## Work instruction
In full and without error, repeat the entries below.

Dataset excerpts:
* * *
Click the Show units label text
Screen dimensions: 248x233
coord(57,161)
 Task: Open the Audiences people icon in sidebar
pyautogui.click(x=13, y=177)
* * *
## Exercise response
Click the Show units label text
Screen dimensions: 248x233
coord(57,161)
 Task: Open the Audiences people icon in sidebar
pyautogui.click(x=13, y=177)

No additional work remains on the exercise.